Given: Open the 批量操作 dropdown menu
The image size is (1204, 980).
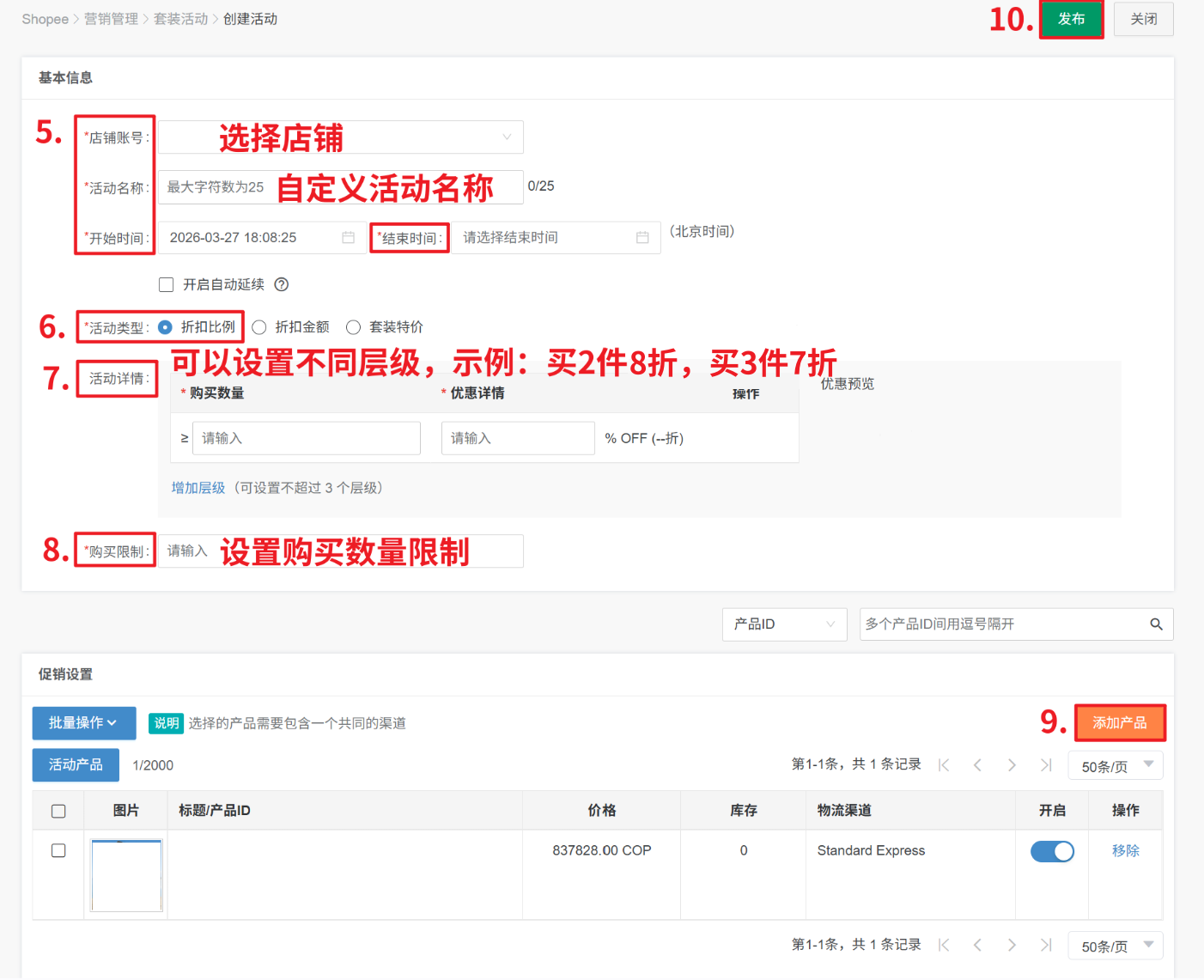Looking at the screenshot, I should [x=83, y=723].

---

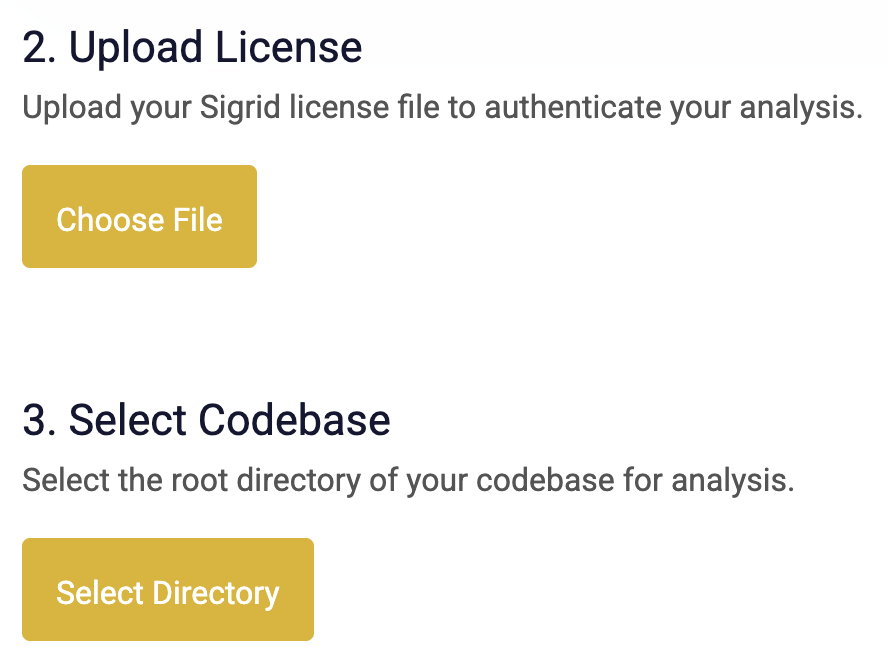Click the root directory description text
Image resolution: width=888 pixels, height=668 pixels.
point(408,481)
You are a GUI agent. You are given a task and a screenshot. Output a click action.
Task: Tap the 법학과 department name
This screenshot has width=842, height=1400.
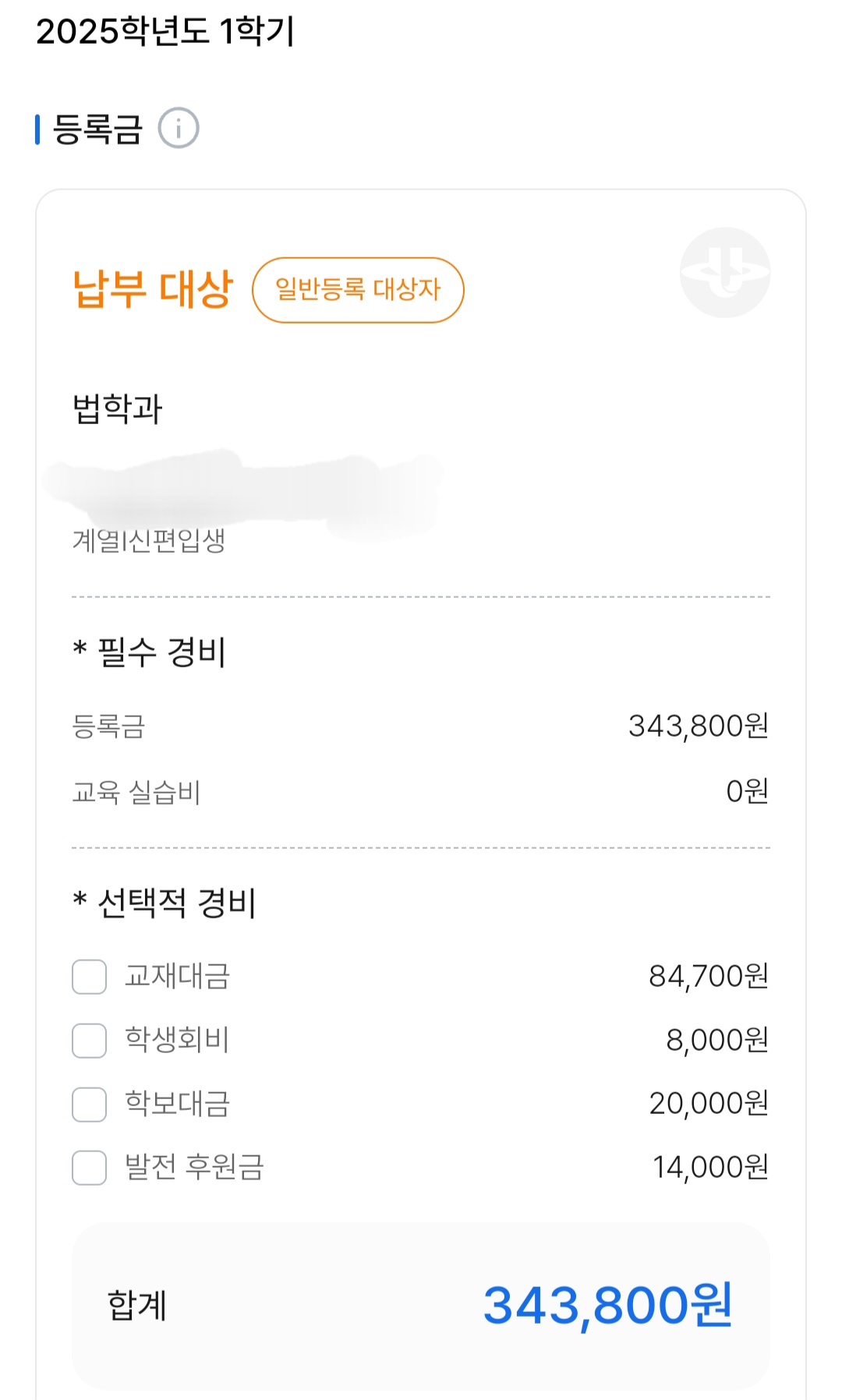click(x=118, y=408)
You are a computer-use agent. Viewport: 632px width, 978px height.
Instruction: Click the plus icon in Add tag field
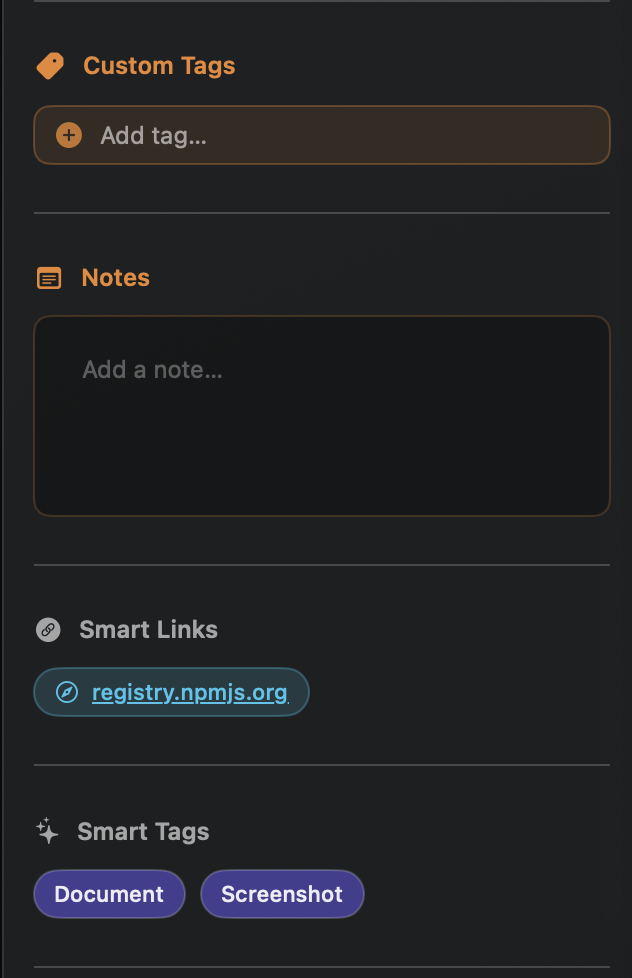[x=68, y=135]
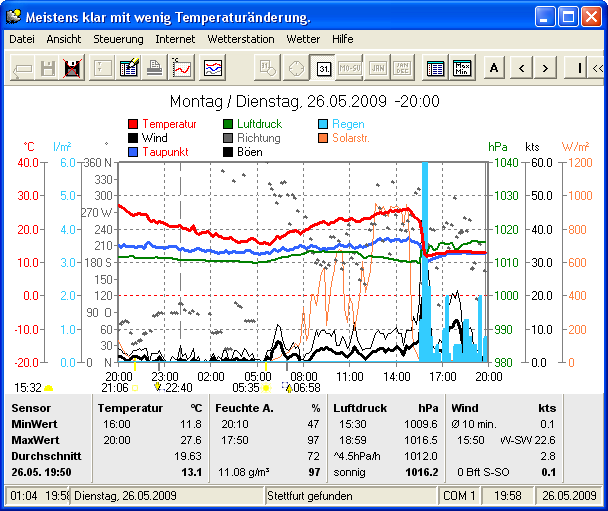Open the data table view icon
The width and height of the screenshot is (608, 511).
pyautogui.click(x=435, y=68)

• [Problem to solve]:
Total lines holding "agent" in the records: report this figure alone.

• [Task answer]:
2